Lorsqu'un chanteur atteint un certain niveau de célébrité, tout ce qu'il a pu enregistrer au cours de son existence devient en quelque sorte un fragment de son oeuvre et à ce titre digne d'intérêt, surtout s'il a eu le bon goût d'avoir une carrière-météore voire, c'est encore mieux, de mourir jeune. Signalons à ce propos que Grace, l'unique album de Jeff Buckley, va ou vient de ressortir dans une version 2CD+DVD (les fonds de tiroir chez les Buckley sont striés de traces d'ongles avides). Mais ce n'est pas de cela que je voulais parler aujourd'hui.
Je suis tombé sur un disque improbable intitulé 'In the beginning', qui reprend des enregistrements effectués par Scott Walker en 1958 et 1959, alors qu'il avait à peine une quinzaine d'années, bien avant donc les Walker Brothers ou sa tétralogie d'albums solos. A l'écoute, cela laisse une impression bizarre. Sa voix n'a pas encore trouvé le timbre quasi-extraterrestre qui allait transcender ses enregistrements d'adulte et il chante ici avec la voix de gorge d'un crooner de kermesse, le vibrato d'un roi de karaoké et l'assurance un peu gauche du gamin prodige qui a pris l'habitude d'être exhibé à la moindre occasion. Ce n'est pas à proprement parler désagréable à entendre. Les chansons, pour la plupart composées par un certain Baird, sont d'honorables exemples de pop des années 50 et 60 (Sing Boy Sing par exemple est assez entraînant, dans le genre). Ceci dit, avec le recul, le ridicule n'est jamais très loin et on peut se demander à quoi sert réellement un tel disque. Il existe certes un intérêt historique : ce disque prouve que même les chanteurs les plus intouchables, les plus vénérés peuvent avoir débuté leur carrière sous de douteux auspices. En écoutant ce disque, j'imagine très bien le jeune Scott, duvet aux lèvres, affublé d'un smoking trop étroit et d'un noeud papillon disproportionné, se dandinant seul sur scène face à une meute de grands-mères californiennes en mal d'attendrissement dont les yeux humides témoignent d'une résurgence d'instinct maternel, tandis qu'un manager sans scrupules compte ses dollars en coulisses. Je suppose que Scott Walker, dans sa tour d'ivoire, est au courant que ce disque existe et qu'il aurait pu en empêcher la sortie s'il l'avait voulu. S'il n'en a rien fait, c'est qu'il estime ne pas avoir à en rougir. Pourtant, comme toujours dans ces cas-là, le disque sort sur un obscur label anglais et il n'y a évidemment pas l'ombre d'un résidu de cette époque sur le (formidable) coffret rétrosepctif "Scott Walker in 5 easy pieces", sorti l'année dernière. Il ne doit donc pas non plus revendiquer complètement cette époque. Pour les fanatiques uniquement donc.

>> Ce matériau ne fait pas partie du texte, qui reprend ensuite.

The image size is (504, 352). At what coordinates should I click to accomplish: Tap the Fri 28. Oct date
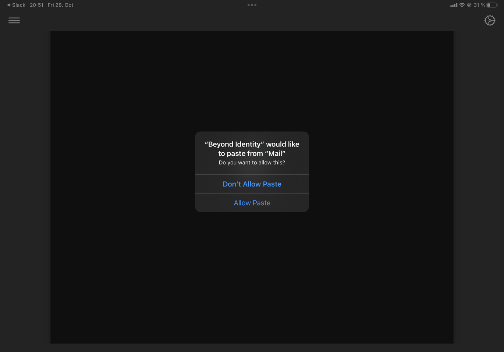60,5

Toutes proportions gardées, cela me rappelle un disque intitulé 'Nick Carter : Before the Backstreet Boys', que j'ai eu la 'chance' d'écouter il y a quelques semaines. Certes, le style de musique est différent, mais l'intention derrière les sessions d'enregistrement et la manière de chanter ont l'air assez similaires. Je ne sais pas ce qu'il en est pour vous, mais le fait que Scott Walker et Nick Carter aient pu avoir, à un certain âge, des points communs me plonge dans des abîmes de perplexité.